Background
Drug resistance can involve changes in lipid metabolism, membrane biology, and lipid storage. In a 2025 study, Ramzy and colleagues investigated lipid signatures in FOLFOXIRI-naïve and FOLFOXIRI-resistant colorectal cancer cell models.
The study was designed to understand whether acquired resistance was associated with measurable lipidome changes. The authors used four human colorectal carcinoma cell lines and compared resistant clones with matched treatment-naïve cells.
Source: Identification of Lipid Species Signatures in FOLFOXIRI-Resistant Colorectal Cancer Cells
Methods
The researchers used untargeted LC-HRMS-based lipidomic profiling to compare lipid signatures across the cell models. They also used Analysis of variance-Multiblock Orthogonal Partial Least Squares, or AMOPLS, to separate variation linked to resistance, cell origin, and their interaction.

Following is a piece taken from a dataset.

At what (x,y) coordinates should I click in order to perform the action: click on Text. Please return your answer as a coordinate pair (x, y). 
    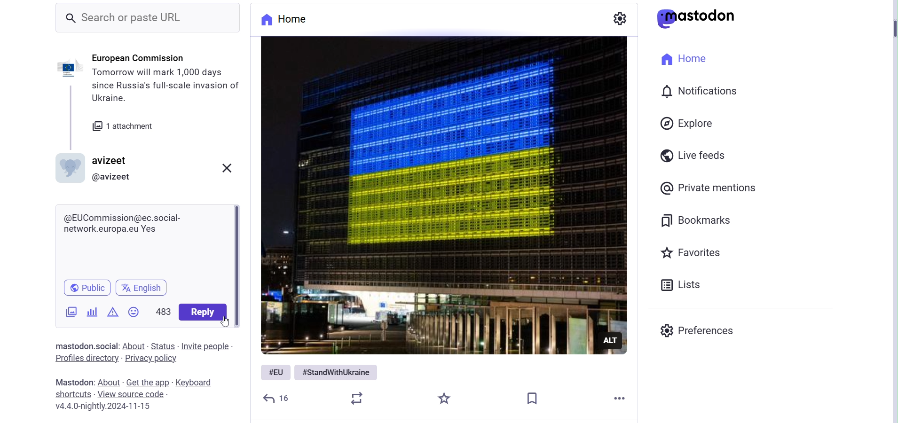
    Looking at the image, I should click on (87, 347).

This design is relevant to drug-response lipidomics because it shows why treatment response should be interpreted in context. The lipidome shift was not only a simple resistant vs naïve pattern; it also depended on the cell line background.
Results
The paper reported 1737 MS2-matched lipids, which were further curated based on accurate mass, redundant adduct signals, and expected elution patterns. Figure 2 showed normalized distributions of the main lipid subclasses in FOLFOXIRI-naïve and FOLFOXIRI-resistant clones.
- HCT116 and LS174T cells showed similar lipid compositions, with 73% phospholipids, 7–8% total sphingolipids, and 15–18% triglycerides in the treatment-naïve state.
- DLD1 cells had the highest relative amount of sphingolipids among the four cell lines, at 14%.
- SW620 cells had the highest triglyceride proportion, at 38%, compared with 10–15% in the other three cell lines.
- DLD1-R, HCT116-R, and SW620-R resistant cells showed triglyceride abundance increases of 3%, 13%, and 27%, respectively.
- LS174T-R cells showed the opposite trend, with decreases in triglycerides and ether lipids.
- The authors reported that resistance-related lipid reprogramming was cell-line specific rather than a single universal lipid pattern.
Figure 2 from Ramzy et al. shows lipid subclass distribution shifts between FOLFOXIRI-naïve and FOLFOXIRI-resistant colorectal cancer cell models. The figure is a useful visual example of how lipidomics can reveal drug-response-associated lipid remodeling.
Conclusion
This study shows why lipidomics can be valuable for mechanism-focused drug response research. The lipid changes were not limited to one lipid class, and the response differed across cell backgrounds.
For drug discovery teams, this type of evidence can help connect treatment response with lipid pathway remodeling, identify model-specific differences, and select lipid signatures for follow-up testing.